[Opening SUPPLIED MATERIAL section]
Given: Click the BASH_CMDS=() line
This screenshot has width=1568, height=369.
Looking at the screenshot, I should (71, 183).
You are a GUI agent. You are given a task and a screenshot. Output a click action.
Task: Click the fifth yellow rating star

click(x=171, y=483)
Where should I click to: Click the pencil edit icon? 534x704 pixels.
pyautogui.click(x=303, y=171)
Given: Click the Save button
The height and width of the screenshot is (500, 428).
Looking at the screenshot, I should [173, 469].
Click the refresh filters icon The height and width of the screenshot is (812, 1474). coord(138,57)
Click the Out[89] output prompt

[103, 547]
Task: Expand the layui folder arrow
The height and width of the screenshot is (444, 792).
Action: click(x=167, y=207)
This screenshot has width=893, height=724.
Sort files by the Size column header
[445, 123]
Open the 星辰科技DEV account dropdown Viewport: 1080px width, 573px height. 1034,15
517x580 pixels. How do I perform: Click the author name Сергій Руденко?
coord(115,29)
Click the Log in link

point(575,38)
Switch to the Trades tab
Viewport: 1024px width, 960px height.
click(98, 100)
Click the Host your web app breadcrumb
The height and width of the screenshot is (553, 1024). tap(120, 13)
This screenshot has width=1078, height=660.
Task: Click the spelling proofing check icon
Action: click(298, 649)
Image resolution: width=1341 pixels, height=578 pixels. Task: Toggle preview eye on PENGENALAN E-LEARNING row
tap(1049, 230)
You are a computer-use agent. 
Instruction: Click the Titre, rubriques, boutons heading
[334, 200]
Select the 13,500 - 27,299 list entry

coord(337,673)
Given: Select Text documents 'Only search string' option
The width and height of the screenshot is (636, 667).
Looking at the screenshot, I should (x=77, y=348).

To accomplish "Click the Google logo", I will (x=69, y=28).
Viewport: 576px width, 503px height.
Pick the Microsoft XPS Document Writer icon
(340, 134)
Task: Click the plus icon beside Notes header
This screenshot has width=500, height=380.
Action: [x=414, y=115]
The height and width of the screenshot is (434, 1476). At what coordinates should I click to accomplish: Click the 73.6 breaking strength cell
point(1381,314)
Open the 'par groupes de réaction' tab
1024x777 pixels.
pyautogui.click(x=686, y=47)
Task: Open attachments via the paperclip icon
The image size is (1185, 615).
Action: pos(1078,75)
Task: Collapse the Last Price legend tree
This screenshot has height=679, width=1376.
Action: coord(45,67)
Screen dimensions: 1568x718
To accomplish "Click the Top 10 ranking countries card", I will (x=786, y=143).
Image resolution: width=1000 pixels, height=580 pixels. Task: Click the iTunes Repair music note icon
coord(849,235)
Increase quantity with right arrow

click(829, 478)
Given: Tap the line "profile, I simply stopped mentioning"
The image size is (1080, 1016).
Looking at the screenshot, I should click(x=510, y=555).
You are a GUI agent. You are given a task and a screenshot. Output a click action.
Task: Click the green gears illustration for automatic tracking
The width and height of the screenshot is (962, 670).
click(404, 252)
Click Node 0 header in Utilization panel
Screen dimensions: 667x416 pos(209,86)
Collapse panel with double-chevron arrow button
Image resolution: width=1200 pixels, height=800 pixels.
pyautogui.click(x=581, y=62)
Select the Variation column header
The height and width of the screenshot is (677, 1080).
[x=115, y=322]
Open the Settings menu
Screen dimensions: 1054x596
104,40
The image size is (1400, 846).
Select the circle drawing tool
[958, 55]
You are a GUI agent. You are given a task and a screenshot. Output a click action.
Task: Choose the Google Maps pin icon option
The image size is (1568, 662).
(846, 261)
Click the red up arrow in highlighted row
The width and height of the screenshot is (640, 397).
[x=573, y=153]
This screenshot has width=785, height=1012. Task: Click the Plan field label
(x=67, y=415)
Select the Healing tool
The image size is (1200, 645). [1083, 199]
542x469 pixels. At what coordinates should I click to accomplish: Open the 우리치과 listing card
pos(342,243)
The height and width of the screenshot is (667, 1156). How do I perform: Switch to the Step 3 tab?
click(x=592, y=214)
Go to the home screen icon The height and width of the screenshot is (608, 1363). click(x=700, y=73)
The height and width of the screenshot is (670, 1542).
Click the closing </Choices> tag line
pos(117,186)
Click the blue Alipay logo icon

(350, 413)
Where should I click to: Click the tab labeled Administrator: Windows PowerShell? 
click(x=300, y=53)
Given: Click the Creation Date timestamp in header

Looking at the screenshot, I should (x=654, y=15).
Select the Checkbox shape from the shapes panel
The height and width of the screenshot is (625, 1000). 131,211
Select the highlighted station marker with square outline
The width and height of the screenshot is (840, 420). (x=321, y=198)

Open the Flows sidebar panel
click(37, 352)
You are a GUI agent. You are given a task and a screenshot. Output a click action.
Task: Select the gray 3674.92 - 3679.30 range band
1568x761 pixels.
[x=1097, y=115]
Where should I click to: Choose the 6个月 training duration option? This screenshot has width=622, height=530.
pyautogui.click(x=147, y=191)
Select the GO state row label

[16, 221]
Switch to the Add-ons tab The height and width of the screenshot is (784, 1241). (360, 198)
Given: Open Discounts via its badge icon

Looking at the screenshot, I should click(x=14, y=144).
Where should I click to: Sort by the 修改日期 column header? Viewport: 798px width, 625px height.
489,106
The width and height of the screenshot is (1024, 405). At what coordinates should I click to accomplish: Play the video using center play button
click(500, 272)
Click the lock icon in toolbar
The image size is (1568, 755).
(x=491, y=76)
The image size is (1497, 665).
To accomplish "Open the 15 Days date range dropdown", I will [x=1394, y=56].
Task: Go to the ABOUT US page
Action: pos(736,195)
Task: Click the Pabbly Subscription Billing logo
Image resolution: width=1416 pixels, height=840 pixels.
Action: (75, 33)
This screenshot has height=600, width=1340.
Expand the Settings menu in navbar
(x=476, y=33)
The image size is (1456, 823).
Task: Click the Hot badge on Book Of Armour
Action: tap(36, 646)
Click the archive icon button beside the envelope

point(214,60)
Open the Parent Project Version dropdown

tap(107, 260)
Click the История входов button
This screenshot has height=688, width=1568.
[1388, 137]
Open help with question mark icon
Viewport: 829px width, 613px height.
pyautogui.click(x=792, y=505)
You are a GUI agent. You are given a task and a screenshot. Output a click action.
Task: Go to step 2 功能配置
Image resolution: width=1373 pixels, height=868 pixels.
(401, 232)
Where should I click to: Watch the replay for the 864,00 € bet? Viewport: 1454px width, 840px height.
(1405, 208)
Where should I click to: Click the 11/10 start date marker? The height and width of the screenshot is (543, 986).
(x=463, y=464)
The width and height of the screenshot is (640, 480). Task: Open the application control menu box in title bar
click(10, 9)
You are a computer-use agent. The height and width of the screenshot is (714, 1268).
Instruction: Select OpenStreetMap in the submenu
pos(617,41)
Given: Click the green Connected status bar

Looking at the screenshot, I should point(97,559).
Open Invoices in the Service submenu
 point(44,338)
[Closing SUPPLIED MATERIAL section]
WHAT TO WORK ON:
Exactly as they appear above, transcribe the records in full.

ANSWER TO THE PROBLEM:
Given: Click the BASH_CMDS=() line
This screenshot has width=1568, height=369.
Looking at the screenshot, I should (71, 183).
You are a GUI agent. You are given a task and a screenshot. Output a click action.
Task: Click the fifth yellow rating star

click(x=171, y=483)
Where should I click to: Click the pencil edit icon? 534x704 pixels.
pyautogui.click(x=303, y=171)
Given: Click the Save button
The height and width of the screenshot is (500, 428).
Looking at the screenshot, I should [173, 469].
Click the refresh filters icon The height and width of the screenshot is (812, 1474). coord(138,57)
Click the Out[89] output prompt

[103, 547]
Task: Expand the layui folder arrow
The height and width of the screenshot is (444, 792).
Action: click(x=167, y=207)
This screenshot has width=893, height=724.
Sort files by the Size column header
[445, 123]
Open the 星辰科技DEV account dropdown Viewport: 1080px width, 573px height. 1034,15
517x580 pixels. How do I perform: Click the author name Сергій Руденко?
coord(115,29)
Click the Log in link

point(575,38)
Switch to the Trades tab
Viewport: 1024px width, 960px height.
click(98, 100)
Click the Host your web app breadcrumb
The height and width of the screenshot is (553, 1024). tap(120, 13)
This screenshot has width=1078, height=660.
Task: Click the spelling proofing check icon
Action: click(298, 649)
Image resolution: width=1341 pixels, height=578 pixels. Task: Toggle preview eye on PENGENALAN E-LEARNING row
tap(1049, 230)
You are a computer-use agent. 
Instruction: Click the Titre, rubriques, boutons heading
[334, 200]
Select the 13,500 - 27,299 list entry

coord(337,673)
Given: Select Text documents 'Only search string' option
The width and height of the screenshot is (636, 667).
Looking at the screenshot, I should (x=77, y=348).

To accomplish "Click the Google logo", I will (x=69, y=28).
Viewport: 576px width, 503px height.
Pick the Microsoft XPS Document Writer icon
(340, 134)
Task: Click the plus icon beside Notes header
This screenshot has width=500, height=380.
Action: [x=414, y=115]
The height and width of the screenshot is (434, 1476). At what coordinates should I click to accomplish: Click the 73.6 breaking strength cell
point(1381,314)
Open the 'par groupes de réaction' tab
1024x777 pixels.
pyautogui.click(x=686, y=47)
Task: Open attachments via the paperclip icon
The image size is (1185, 615).
Action: pos(1078,75)
Task: Collapse the Last Price legend tree
This screenshot has height=679, width=1376.
Action: coord(45,67)
Screen dimensions: 1568x718
To accomplish "Click the Top 10 ranking countries card", I will (x=786, y=143).
Image resolution: width=1000 pixels, height=580 pixels. Task: Click the iTunes Repair music note icon
coord(849,235)
Increase quantity with right arrow

click(829, 478)
Given: Tap the line "profile, I simply stopped mentioning"
The image size is (1080, 1016).
Looking at the screenshot, I should click(x=510, y=555).
You are a GUI agent. You are given a task and a screenshot. Output a click action.
Task: Click the green gears illustration for automatic tracking
The width and height of the screenshot is (962, 670).
click(404, 252)
Click Node 0 header in Utilization panel
Screen dimensions: 667x416 pos(209,86)
Collapse panel with double-chevron arrow button
Image resolution: width=1200 pixels, height=800 pixels.
pyautogui.click(x=581, y=62)
Select the Variation column header
The height and width of the screenshot is (677, 1080).
[x=115, y=322]
Open the Settings menu
Screen dimensions: 1054x596
104,40
The image size is (1400, 846).
Select the circle drawing tool
[958, 55]
You are a GUI agent. You are given a task and a screenshot. Output a click action.
Task: Choose the Google Maps pin icon option
The image size is (1568, 662).
(846, 261)
Click the red up arrow in highlighted row
The width and height of the screenshot is (640, 397).
[x=573, y=153]
This screenshot has width=785, height=1012. Task: Click the Plan field label
(x=67, y=415)
Select the Healing tool
The image size is (1200, 645). [1083, 199]
542x469 pixels. At what coordinates should I click to accomplish: Open the 우리치과 listing card
pos(342,243)
The height and width of the screenshot is (667, 1156). How do I perform: Switch to the Step 3 tab?
click(x=592, y=214)
Go to the home screen icon The height and width of the screenshot is (608, 1363). click(x=700, y=73)
The height and width of the screenshot is (670, 1542).
Click the closing </Choices> tag line
pos(117,186)
Click the blue Alipay logo icon

(350, 413)
Where should I click to: Click the tab labeled Administrator: Windows PowerShell? 
click(x=300, y=53)
Given: Click the Creation Date timestamp in header

Looking at the screenshot, I should (x=654, y=15).
Select the Checkbox shape from the shapes panel
The height and width of the screenshot is (625, 1000). 131,211
Select the highlighted station marker with square outline
The width and height of the screenshot is (840, 420). (x=321, y=198)

Open the Flows sidebar panel
click(37, 352)
You are a GUI agent. You are given a task and a screenshot. Output a click action.
Task: Select the gray 3674.92 - 3679.30 range band
1568x761 pixels.
[x=1097, y=115]
Where should I click to: Choose the 6个月 training duration option? This screenshot has width=622, height=530.
pyautogui.click(x=147, y=191)
Select the GO state row label

[16, 221]
Switch to the Add-ons tab The height and width of the screenshot is (784, 1241). (360, 198)
Given: Open Discounts via its badge icon

Looking at the screenshot, I should click(x=14, y=144).
Where should I click to: Sort by the 修改日期 column header? Viewport: 798px width, 625px height.
489,106
The width and height of the screenshot is (1024, 405). At what coordinates should I click to accomplish: Play the video using center play button
click(500, 272)
Click the lock icon in toolbar
The image size is (1568, 755).
(x=491, y=76)
The image size is (1497, 665).
To accomplish "Open the 15 Days date range dropdown", I will [x=1394, y=56].
Task: Go to the ABOUT US page
Action: pos(736,195)
Task: Click the Pabbly Subscription Billing logo
Image resolution: width=1416 pixels, height=840 pixels.
Action: (75, 33)
This screenshot has height=600, width=1340.
Expand the Settings menu in navbar
(x=476, y=33)
The image size is (1456, 823).
Task: Click the Hot badge on Book Of Armour
Action: tap(36, 646)
Click the archive icon button beside the envelope

point(214,60)
Open the Parent Project Version dropdown

tap(107, 260)
Click the История входов button
This screenshot has height=688, width=1568.
[1388, 137]
Open help with question mark icon
Viewport: 829px width, 613px height.
pyautogui.click(x=792, y=505)
You are a GUI agent. You are given a task and a screenshot. Output a click action.
Task: Go to step 2 功能配置
Image resolution: width=1373 pixels, height=868 pixels.
(401, 232)
Where should I click to: Watch the replay for the 864,00 € bet? Viewport: 1454px width, 840px height.
(1405, 208)
Where should I click to: Click the 11/10 start date marker? The height and width of the screenshot is (543, 986).
(x=463, y=464)
The width and height of the screenshot is (640, 480). Task: Open the application control menu box in title bar
click(10, 9)
You are a computer-use agent. The height and width of the screenshot is (714, 1268).
Instruction: Select OpenStreetMap in the submenu
pos(617,41)
Given: Click the green Connected status bar

Looking at the screenshot, I should point(97,559).
Open Invoices in the Service submenu
 point(44,338)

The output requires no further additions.